→ **Exercise objective**:
This exercise calls for every record to be set down again, exactly and in full.

→ **Material provided**:
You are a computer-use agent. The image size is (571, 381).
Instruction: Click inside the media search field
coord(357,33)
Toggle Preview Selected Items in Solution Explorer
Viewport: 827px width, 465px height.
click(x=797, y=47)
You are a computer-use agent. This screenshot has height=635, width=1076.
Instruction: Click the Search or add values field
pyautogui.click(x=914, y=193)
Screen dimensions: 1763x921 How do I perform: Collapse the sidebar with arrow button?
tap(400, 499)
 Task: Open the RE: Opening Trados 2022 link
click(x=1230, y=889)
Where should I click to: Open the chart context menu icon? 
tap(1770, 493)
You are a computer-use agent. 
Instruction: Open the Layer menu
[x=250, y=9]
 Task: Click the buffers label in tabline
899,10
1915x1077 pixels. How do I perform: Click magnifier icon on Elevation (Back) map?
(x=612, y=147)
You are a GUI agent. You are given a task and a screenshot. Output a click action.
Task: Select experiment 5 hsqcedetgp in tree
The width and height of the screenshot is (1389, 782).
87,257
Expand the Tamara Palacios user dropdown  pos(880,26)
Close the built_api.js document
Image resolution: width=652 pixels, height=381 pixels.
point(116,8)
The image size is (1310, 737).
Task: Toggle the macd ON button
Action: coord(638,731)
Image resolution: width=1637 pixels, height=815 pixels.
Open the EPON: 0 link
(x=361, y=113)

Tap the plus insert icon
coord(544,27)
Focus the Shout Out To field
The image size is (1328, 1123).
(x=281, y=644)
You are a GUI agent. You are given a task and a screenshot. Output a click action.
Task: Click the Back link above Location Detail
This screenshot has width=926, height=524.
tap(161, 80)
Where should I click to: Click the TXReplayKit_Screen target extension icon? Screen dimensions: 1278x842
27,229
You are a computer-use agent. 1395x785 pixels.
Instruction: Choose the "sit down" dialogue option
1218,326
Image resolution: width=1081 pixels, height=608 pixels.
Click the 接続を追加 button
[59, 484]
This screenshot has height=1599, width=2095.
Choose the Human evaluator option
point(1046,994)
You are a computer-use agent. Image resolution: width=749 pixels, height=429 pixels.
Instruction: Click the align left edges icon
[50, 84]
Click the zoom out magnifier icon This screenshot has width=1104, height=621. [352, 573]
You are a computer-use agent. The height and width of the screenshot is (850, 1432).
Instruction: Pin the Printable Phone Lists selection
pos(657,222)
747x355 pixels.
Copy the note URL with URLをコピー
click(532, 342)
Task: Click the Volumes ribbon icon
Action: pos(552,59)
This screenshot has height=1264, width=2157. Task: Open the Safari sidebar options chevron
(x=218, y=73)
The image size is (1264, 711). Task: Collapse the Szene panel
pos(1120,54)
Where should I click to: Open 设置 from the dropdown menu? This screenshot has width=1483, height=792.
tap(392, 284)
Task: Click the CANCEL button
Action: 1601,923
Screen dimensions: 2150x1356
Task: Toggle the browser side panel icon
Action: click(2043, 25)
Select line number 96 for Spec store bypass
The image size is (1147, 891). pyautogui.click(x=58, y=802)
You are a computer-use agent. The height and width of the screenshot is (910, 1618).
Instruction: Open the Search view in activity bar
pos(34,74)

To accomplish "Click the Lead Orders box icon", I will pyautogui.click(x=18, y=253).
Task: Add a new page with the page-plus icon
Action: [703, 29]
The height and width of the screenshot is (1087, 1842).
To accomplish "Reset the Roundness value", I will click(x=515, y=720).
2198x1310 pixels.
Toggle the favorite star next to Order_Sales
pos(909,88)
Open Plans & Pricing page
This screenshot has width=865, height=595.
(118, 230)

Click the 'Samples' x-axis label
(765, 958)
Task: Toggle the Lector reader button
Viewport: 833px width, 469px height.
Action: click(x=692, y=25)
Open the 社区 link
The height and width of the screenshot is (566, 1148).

→ **Result of this task**:
You are a computer-use agent. The image size is (571, 381).
Instruction: Click inside the media search field
coord(357,33)
Toggle Preview Selected Items in Solution Explorer
Viewport: 827px width, 465px height.
click(x=797, y=47)
You are a computer-use agent. This screenshot has height=635, width=1076.
Instruction: Click the Search or add values field
pyautogui.click(x=914, y=193)
Screen dimensions: 1763x921 How do I perform: Collapse the sidebar with arrow button?
tap(400, 499)
 Task: Open the RE: Opening Trados 2022 link
click(x=1230, y=889)
Where should I click to: Open the chart context menu icon? 
tap(1770, 493)
You are a computer-use agent. 
Instruction: Open the Layer menu
[x=250, y=9]
 Task: Click the buffers label in tabline
899,10
1915x1077 pixels. How do I perform: Click magnifier icon on Elevation (Back) map?
(x=612, y=147)
You are a GUI agent. You are given a task and a screenshot. Output a click action.
Task: Select experiment 5 hsqcedetgp in tree
The width and height of the screenshot is (1389, 782).
87,257
Expand the Tamara Palacios user dropdown  pos(880,26)
Close the built_api.js document
Image resolution: width=652 pixels, height=381 pixels.
point(116,8)
The image size is (1310, 737).
Task: Toggle the macd ON button
Action: coord(638,731)
Image resolution: width=1637 pixels, height=815 pixels.
Open the EPON: 0 link
(x=361, y=113)

Tap the plus insert icon
coord(544,27)
Focus the Shout Out To field
The image size is (1328, 1123).
(x=281, y=644)
You are a GUI agent. You are given a task and a screenshot. Output a click action.
Task: Click the Back link above Location Detail
This screenshot has width=926, height=524.
tap(161, 80)
Where should I click to: Click the TXReplayKit_Screen target extension icon? Screen dimensions: 1278x842
27,229
You are a computer-use agent. 1395x785 pixels.
Instruction: Choose the "sit down" dialogue option
1218,326
Image resolution: width=1081 pixels, height=608 pixels.
Click the 接続を追加 button
[59, 484]
This screenshot has height=1599, width=2095.
Choose the Human evaluator option
point(1046,994)
You are a computer-use agent. Image resolution: width=749 pixels, height=429 pixels.
Instruction: Click the align left edges icon
[50, 84]
Click the zoom out magnifier icon This screenshot has width=1104, height=621. [352, 573]
You are a computer-use agent. The height and width of the screenshot is (850, 1432).
Instruction: Pin the Printable Phone Lists selection
pos(657,222)
747x355 pixels.
Copy the note URL with URLをコピー
click(532, 342)
Task: Click the Volumes ribbon icon
Action: pos(552,59)
This screenshot has height=1264, width=2157. Task: Open the Safari sidebar options chevron
(x=218, y=73)
The image size is (1264, 711). Task: Collapse the Szene panel
pos(1120,54)
Where should I click to: Open 设置 from the dropdown menu? This screenshot has width=1483, height=792.
tap(392, 284)
Task: Click the CANCEL button
Action: 1601,923
Screen dimensions: 2150x1356
Task: Toggle the browser side panel icon
Action: click(2043, 25)
Select line number 96 for Spec store bypass
The image size is (1147, 891). pyautogui.click(x=58, y=802)
You are a computer-use agent. The height and width of the screenshot is (910, 1618).
Instruction: Open the Search view in activity bar
pos(34,74)

To accomplish "Click the Lead Orders box icon", I will pyautogui.click(x=18, y=253).
Task: Add a new page with the page-plus icon
Action: [703, 29]
The height and width of the screenshot is (1087, 1842).
To accomplish "Reset the Roundness value", I will click(x=515, y=720).
2198x1310 pixels.
Toggle the favorite star next to Order_Sales
pos(909,88)
Open Plans & Pricing page
This screenshot has width=865, height=595.
(118, 230)

Click the 'Samples' x-axis label
(765, 958)
Task: Toggle the Lector reader button
Viewport: 833px width, 469px height.
Action: click(x=692, y=25)
Open the 社区 link
The height and width of the screenshot is (566, 1148).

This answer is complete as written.